:: EXERCISES ::
a) In the text on immigrant women's employment, what did one participant's boss do to help with her education?
b) Pick up the text on immigrant women's employment right after its final quoted line, and continue it.

:: TEXT ::
She told me that if I wanted to I could stay [at this government institution for an internship], because it is, for example, the type of job I could do. […] But then I got a job, so I don’t have time anymore. (Interview 1)
With the support from the current employer, there is a greater probability for immigrant women to get their education recognised at a fast pace. One of the participant’s boss contacted the adequate institutions to have her credentials recognised, so she could benefit from having a wage equivalent to her education. Another participant implied that she could be promoted to work as a nurse, for which she has education from her home country, instead of working as a carer. Both her career and financial situation would improve if she could be in a position more suitable to her education. Her employer seemed interested in changing her position, however, she wasn’t provided with any help. Another participant noted that she had an idea of what she would like to do and it would suit her education but this employment wouldn’t provide her with enough income to support herself and her family due to unavailability of full-time positions during winter season. Two participants mentioned that they wouldn’t like to have employment that would involve work outside the “regular” workday hours as that would interfere with having quality time with their children.
Because I made this one here [because I volunteered], they accepted me. It was very difficult to go inside this care system. (Interview 2)

:: DATA EXCERPT ::
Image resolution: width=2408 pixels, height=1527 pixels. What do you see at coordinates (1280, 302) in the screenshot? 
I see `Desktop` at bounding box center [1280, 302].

:: ANSWERS IN ORDER ::
a) The boss contacted the adequate institutions to have her credentials recognized, so she could earn a wage equivalent to her education.

b)
The capital area, which is home to large number of immigrants, is the place where most institutions and support organisations are located. Nevertheless, there are some institutions available for support of immigrants in Akureyri. Five of the participants mentioned the University of Akureyri in connection with education related opportunities. Only one of them had tried to pursue further education there, however without success. Many had taken language classes or planned to enrol in future courses in Símey. Moreover, some had received help there regarding the recognition of their credentials. The Intercultural Centre of Akureyri was named as an important institution to receive support relating to education recognition, future career planning, social support and activities (organising cultural events etc.). The Directorate of labour was also noted, but with the least significance; some of the participants didn’t believe they could obtain valuable support there.
I went to the Vinnumálastofnun [job centre] and I told that I was looking for a job. They did nothing. […] So I asked: “Do you have some plan how to help us [immigrants who are looking for jobs according to their education]?” He said: “No. […] We have some plans but nothing in general in Akureyri.” (Interview 8)
Some of the women noted the importance of social networks in connection to employment opportunities. As the length of time spent in Iceland varied between them, it influenced the size and nature of the networks. Sometimes it was clear that the participants have networks of different quantity and quality available, even when length of stay was similar.
There is probably some jobs available, but I just don’t know about them. (Interview 1, in Iceland for 7 years)
I think friends can help you most to find a job. (Interview 8)
Creating networks in the new country of residence is crucial for integration as it may help provide basic requirements for the life in the new environment (Ryan et al., 2008). However, some networks may put migrants into specific ethnic sections, thus resulting in migrants remaining within bonds of trusted family and friends from the country of origin (ibid.).The ability to speak the local language and to communicate with people from a wide spectrum is important not only in improving employment opportunities but also in gaining a fuller understanding of the new society (ibid.). It is suggested that despite the length of time since the migration, it is apparent that the dynamics of networks can vary (ibid.).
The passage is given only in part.